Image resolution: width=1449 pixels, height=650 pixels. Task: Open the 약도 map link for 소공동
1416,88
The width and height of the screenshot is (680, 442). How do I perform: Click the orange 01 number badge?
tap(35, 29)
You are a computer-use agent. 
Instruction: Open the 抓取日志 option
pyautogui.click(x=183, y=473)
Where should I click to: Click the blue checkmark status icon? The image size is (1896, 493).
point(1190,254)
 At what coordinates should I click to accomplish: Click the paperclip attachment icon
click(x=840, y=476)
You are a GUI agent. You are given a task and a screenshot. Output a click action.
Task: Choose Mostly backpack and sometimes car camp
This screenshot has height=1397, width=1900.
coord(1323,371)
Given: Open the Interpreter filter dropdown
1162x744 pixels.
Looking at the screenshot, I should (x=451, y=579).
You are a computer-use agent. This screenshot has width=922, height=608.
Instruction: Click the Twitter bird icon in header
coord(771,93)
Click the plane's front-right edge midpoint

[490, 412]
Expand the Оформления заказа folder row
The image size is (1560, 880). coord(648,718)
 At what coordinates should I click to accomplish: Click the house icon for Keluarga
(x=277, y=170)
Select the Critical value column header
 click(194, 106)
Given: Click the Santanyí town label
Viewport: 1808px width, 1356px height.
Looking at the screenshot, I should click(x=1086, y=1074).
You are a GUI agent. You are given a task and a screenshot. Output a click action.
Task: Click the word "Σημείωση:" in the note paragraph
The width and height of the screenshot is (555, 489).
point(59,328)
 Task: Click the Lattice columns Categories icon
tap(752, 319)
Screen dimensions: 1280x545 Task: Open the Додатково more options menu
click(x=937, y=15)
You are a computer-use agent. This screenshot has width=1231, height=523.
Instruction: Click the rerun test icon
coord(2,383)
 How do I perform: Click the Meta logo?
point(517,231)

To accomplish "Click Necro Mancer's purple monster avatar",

- - - - -

- Task brief
Exactly reproduce all of the entries above.

- Completed exercise
Image resolution: width=1449 pixels, height=650 pixels. Task: Open the 약도 map link for 소공동
1416,88
The width and height of the screenshot is (680, 442). How do I perform: Click the orange 01 number badge?
tap(35, 29)
You are a computer-use agent. 
Instruction: Open the 抓取日志 option
pyautogui.click(x=183, y=473)
Where should I click to: Click the blue checkmark status icon? The image size is (1896, 493).
point(1190,254)
 At what coordinates should I click to accomplish: Click the paperclip attachment icon
click(x=840, y=476)
You are a GUI agent. You are given a task and a screenshot. Output a click action.
Task: Choose Mostly backpack and sometimes car camp
This screenshot has height=1397, width=1900.
coord(1323,371)
Given: Open the Interpreter filter dropdown
1162x744 pixels.
Looking at the screenshot, I should (x=451, y=579).
You are a computer-use agent. This screenshot has width=922, height=608.
Instruction: Click the Twitter bird icon in header
coord(771,93)
Click the plane's front-right edge midpoint

[490, 412]
Expand the Оформления заказа folder row
The image size is (1560, 880). coord(648,718)
 At what coordinates should I click to accomplish: Click the house icon for Keluarga
(x=277, y=170)
Select the Critical value column header
 click(194, 106)
Given: Click the Santanyí town label
Viewport: 1808px width, 1356px height.
Looking at the screenshot, I should click(x=1086, y=1074).
You are a GUI agent. You are given a task and a screenshot. Output a click action.
Task: Click the word "Σημείωση:" in the note paragraph
The width and height of the screenshot is (555, 489).
point(59,328)
 Task: Click the Lattice columns Categories icon
tap(752, 319)
Screen dimensions: 1280x545 Task: Open the Додатково more options menu
click(x=937, y=15)
You are a computer-use agent. This screenshot has width=1231, height=523.
Instruction: Click the rerun test icon
coord(2,383)
 How do I perform: Click the Meta logo?
point(517,231)

To accomplish "Click Necro Mancer's purple monster avatar",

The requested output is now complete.